By focusing on this everyday task of feeding the plants, Caillebotte lends a distinct theatricality to the rhythms and ordinary activities of life in Yerres, celebrating the toil and manual labor of the professional gardeners, which often went unacknowledged by those enjoying the splendor of the garden. As such, Les Jardiniers may be seen as a pendant to the artist’s depictions of floor scrapers and sign-painters in Paris during the 1870s, offering a similarly cool, observational look at skilled workers in the middle of their workday, as they diligently completed their tasks. Though Pierre Wittmer suggested that the figures may portray the artist’s two brothers, Martial and René, it appears more likely that they are professional gardeners, employed by the family to maintain the estate grounds throughout the year. They wear matching uniforms, the color of their blue overalls echoed in the strip of material that wraps around their sunhats, the sleeves of their white tunics rolled up to the elbow. Remaining barefoot as they water the young plants, in order to avoid crushing or disturbing the soil around the furrows, the two men remain unaware of the painter’s presence, working in disciplined partnership, carrying out their task with a clear focus and efficiency.

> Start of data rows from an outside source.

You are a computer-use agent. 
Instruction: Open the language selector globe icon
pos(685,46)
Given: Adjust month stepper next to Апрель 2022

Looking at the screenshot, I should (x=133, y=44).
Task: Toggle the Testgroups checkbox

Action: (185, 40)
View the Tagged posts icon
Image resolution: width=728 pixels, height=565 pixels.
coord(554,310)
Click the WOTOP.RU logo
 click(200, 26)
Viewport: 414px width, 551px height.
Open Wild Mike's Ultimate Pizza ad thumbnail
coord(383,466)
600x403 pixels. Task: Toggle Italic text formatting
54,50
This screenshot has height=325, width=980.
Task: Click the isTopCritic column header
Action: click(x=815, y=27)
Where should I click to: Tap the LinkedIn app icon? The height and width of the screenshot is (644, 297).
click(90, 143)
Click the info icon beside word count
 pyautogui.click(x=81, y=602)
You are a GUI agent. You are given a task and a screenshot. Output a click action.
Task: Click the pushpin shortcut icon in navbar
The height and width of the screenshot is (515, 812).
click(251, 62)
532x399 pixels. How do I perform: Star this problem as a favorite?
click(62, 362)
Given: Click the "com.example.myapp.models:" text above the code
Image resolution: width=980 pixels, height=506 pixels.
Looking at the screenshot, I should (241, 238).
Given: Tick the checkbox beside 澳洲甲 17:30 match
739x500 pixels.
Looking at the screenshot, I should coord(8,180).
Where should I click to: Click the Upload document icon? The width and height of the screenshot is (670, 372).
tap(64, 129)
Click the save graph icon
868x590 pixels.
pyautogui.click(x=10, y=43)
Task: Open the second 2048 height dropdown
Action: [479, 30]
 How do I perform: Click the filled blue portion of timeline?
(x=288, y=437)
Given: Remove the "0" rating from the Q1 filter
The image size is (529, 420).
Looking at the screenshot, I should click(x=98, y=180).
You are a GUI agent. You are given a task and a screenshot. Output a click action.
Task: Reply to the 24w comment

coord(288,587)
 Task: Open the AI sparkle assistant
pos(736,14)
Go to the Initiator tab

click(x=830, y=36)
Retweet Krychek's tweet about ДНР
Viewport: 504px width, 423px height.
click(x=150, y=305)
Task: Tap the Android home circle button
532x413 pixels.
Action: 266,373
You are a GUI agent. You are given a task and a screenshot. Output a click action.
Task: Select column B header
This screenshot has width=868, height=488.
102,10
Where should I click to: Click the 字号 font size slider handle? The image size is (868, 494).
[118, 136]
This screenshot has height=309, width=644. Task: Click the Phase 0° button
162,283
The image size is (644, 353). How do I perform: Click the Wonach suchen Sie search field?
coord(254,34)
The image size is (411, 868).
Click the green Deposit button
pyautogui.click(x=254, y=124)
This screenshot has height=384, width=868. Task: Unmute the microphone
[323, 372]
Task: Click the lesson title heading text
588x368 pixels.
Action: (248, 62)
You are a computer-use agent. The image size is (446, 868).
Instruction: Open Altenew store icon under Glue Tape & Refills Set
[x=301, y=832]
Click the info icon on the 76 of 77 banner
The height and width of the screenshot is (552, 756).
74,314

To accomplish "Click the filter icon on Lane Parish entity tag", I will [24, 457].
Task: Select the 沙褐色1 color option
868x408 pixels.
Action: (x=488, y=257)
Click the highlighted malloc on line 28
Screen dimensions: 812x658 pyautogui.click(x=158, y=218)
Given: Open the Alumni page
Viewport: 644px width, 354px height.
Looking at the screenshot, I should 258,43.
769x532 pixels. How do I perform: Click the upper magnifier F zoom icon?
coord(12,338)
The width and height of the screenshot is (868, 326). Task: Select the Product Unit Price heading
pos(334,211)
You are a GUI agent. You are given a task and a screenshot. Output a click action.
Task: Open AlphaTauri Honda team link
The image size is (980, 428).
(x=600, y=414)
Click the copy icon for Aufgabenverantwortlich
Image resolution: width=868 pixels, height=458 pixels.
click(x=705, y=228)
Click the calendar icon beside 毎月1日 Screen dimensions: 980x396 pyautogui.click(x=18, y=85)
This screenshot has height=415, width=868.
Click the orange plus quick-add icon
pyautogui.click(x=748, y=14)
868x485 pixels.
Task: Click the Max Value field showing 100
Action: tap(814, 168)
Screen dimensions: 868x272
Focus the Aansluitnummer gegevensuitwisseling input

Les Jardiniers is a key example of Caillebotte’s bold approach to naturalism during these years, which shaped his reputation as a thoroughly modern chronicler of life. In his seminal essay, La nouvelle peinture, the critic Edmond Duranty applauded Caillebotte’s revolutionary vision, which he believed successfully removed “the partition separating the studio from everyday life …” (La nouvelle peinture, reproduced in L. Nochlin, ed., Impressionism and Post-Impressionism, 1874-1904: Sources and Documents, Englewood Cliffs, New Jersey, 1966, p. 5). In Duranty’s opinion, “It was necessary to make the painter leave his sky-lighted cell, his cloister where he was in contact with the sky alone, and to bring him out among men, into the world” (ibid., p. 5). With works such as Les Jardiniers, Caillebotte roots us firmly in the quiet rhythms of ordinary life, eschewing anecdote and sentiment in favor of a clear-eyed look at the skill, knowledge and hard work that lay behind the spectacular landscapes and gardens that drew the eye of his fellow Impressionists.